Stored dataset items:

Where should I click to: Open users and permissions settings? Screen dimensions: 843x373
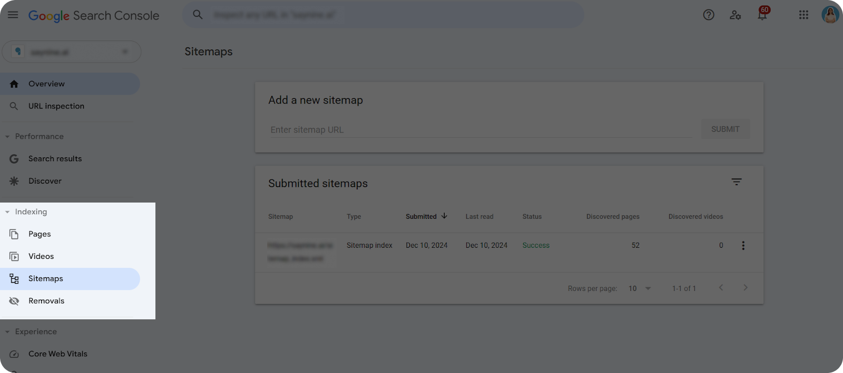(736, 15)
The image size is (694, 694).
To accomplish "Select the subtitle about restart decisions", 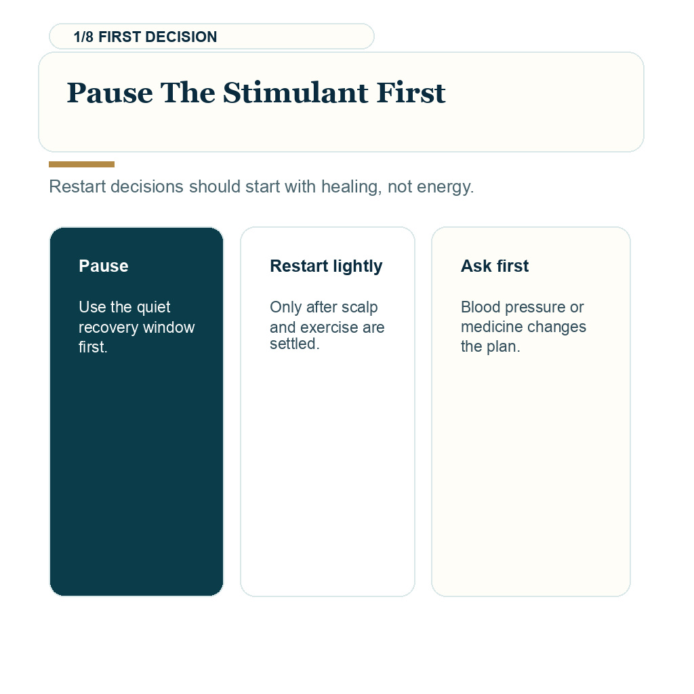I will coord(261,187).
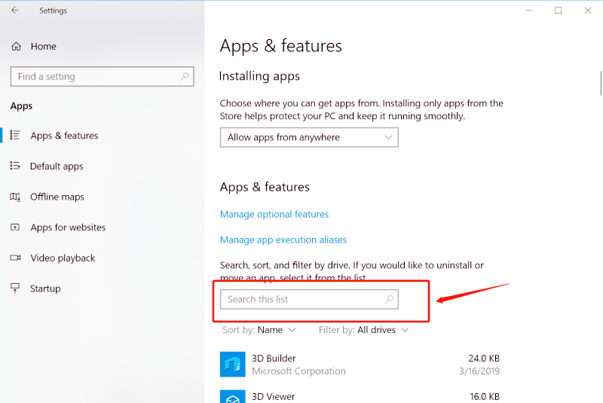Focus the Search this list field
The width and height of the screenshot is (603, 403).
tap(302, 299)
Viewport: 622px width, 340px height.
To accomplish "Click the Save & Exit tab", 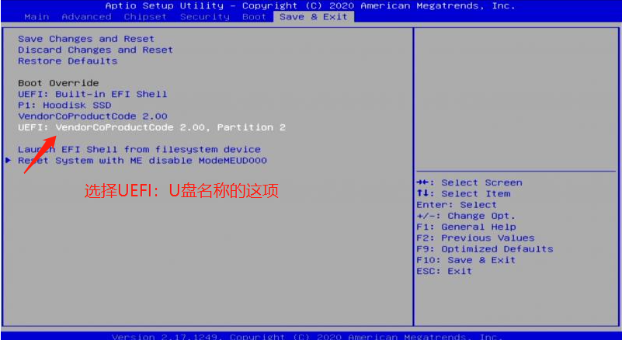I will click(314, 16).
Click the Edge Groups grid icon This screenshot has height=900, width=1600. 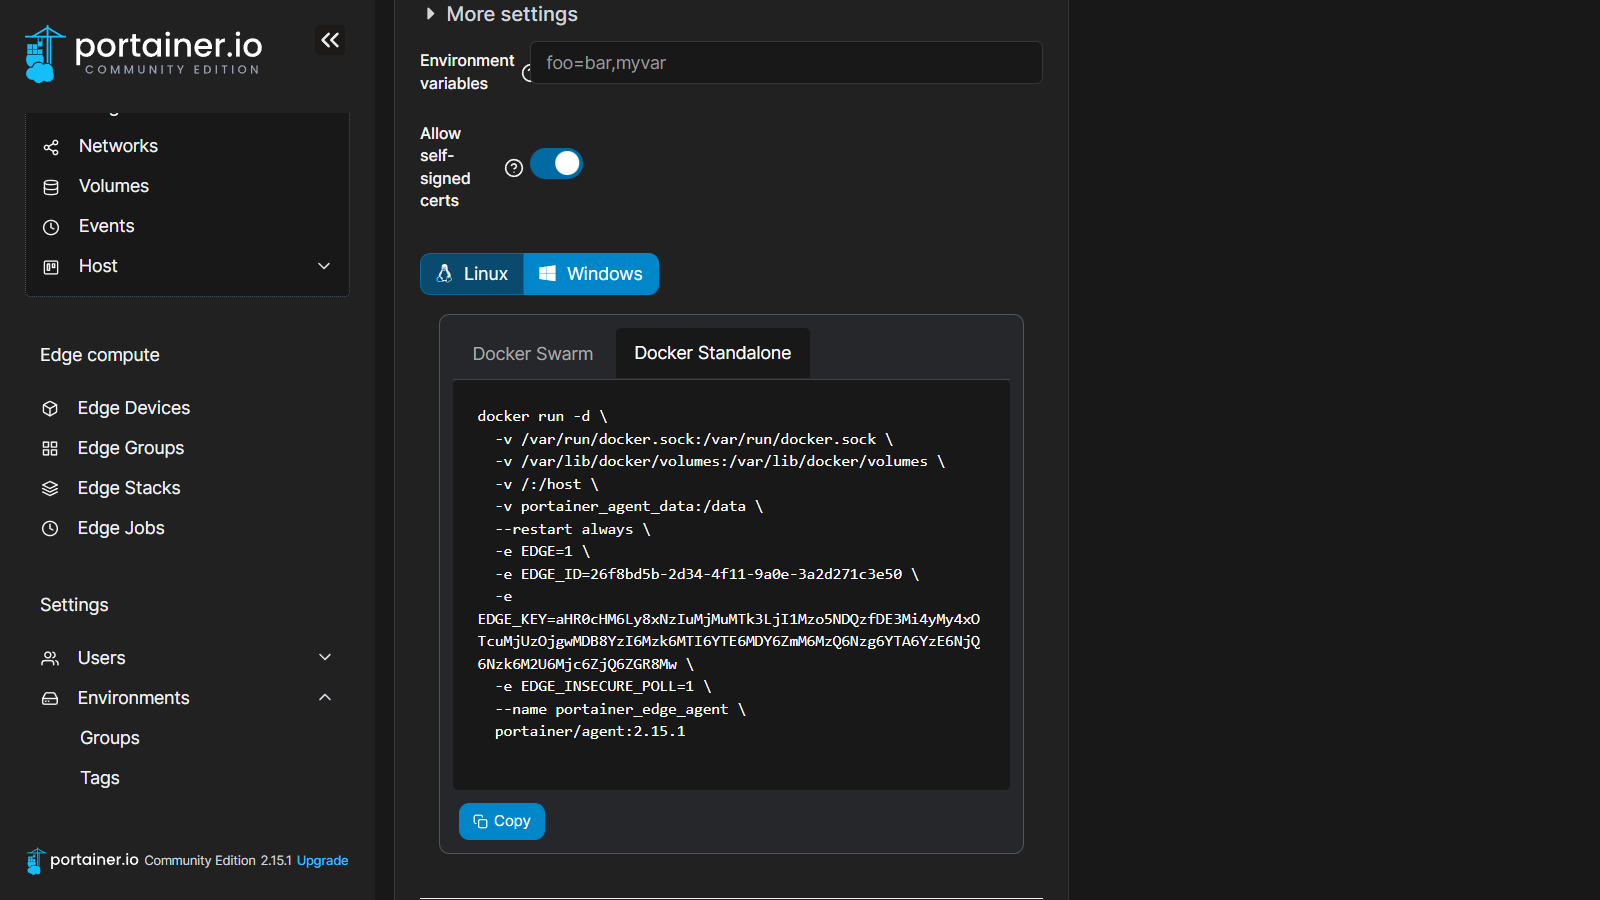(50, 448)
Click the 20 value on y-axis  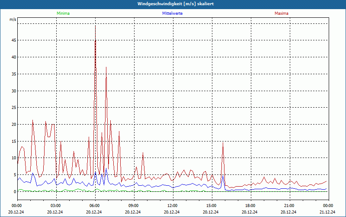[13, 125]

--

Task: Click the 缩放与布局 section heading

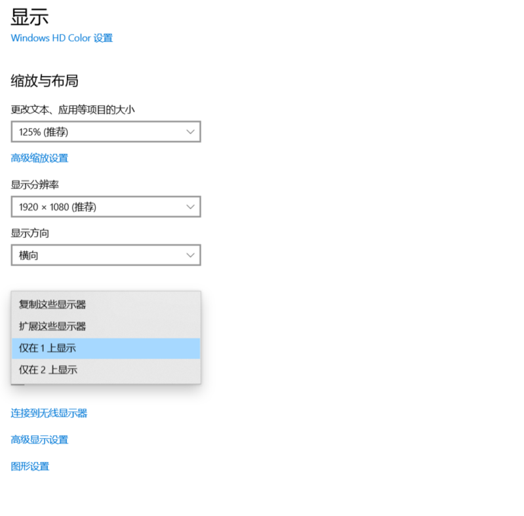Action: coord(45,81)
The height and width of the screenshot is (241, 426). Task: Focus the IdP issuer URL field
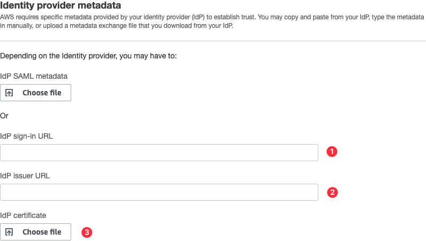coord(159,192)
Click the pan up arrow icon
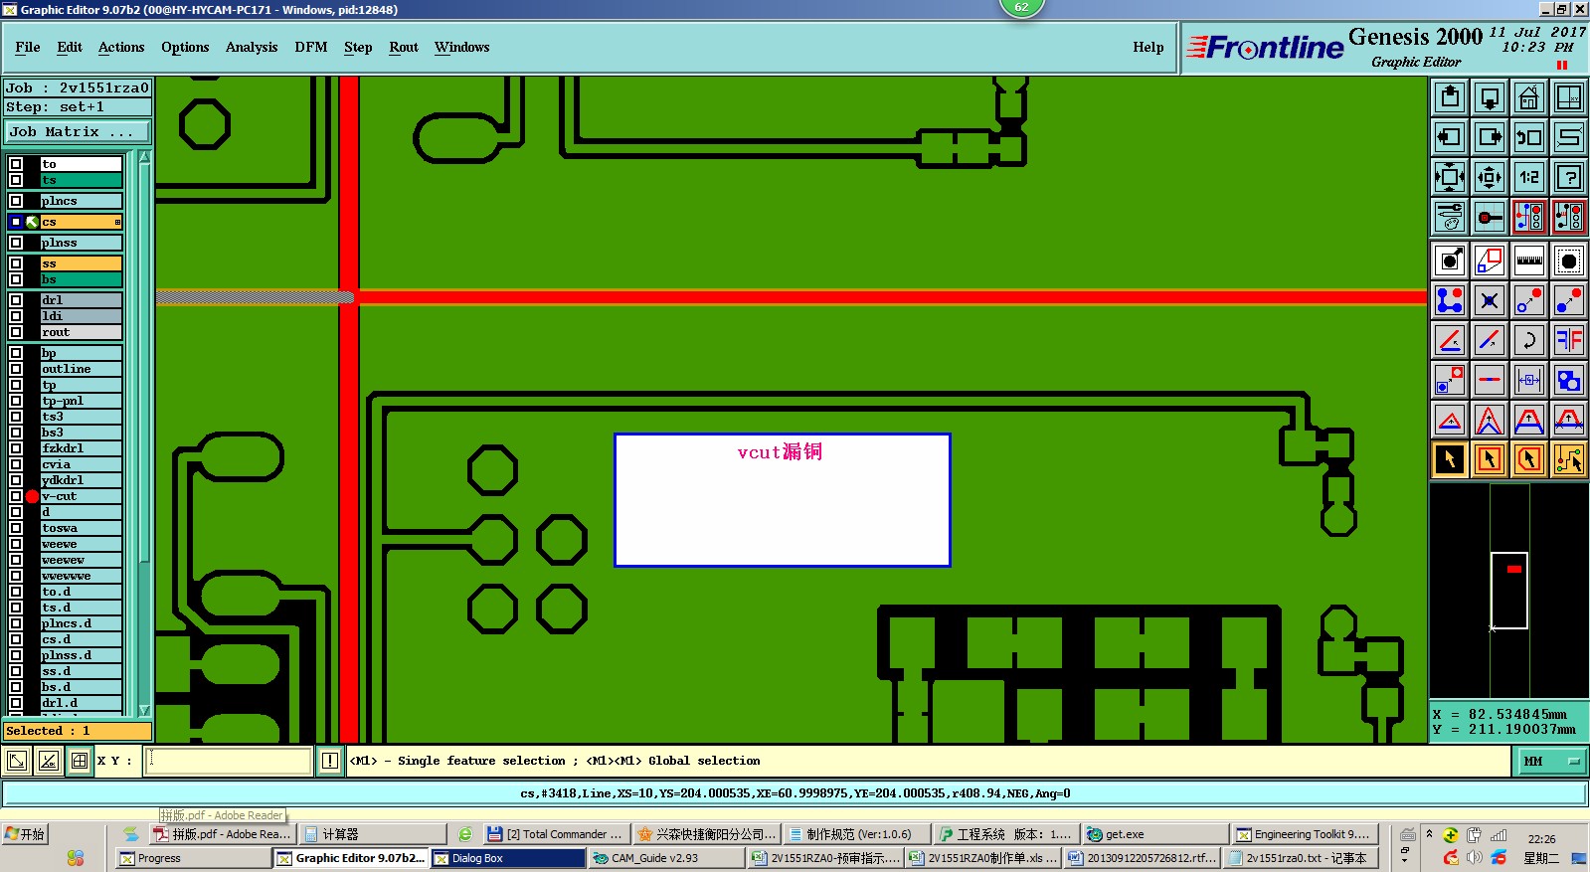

## Instructions to follow
Return exactly the lines that appear in the data above between the line containing "Task: Click the 缩放与布局 section heading" and the line containing "Click the pan up arrow icon", both of which are included, and leave the pictures out.

## Answer to the exercise
Task: Click the 缩放与布局 section heading

Action: coord(45,81)
The height and width of the screenshot is (241, 426). Task: Focus the IdP issuer URL field
coord(159,192)
Click the pan up arrow icon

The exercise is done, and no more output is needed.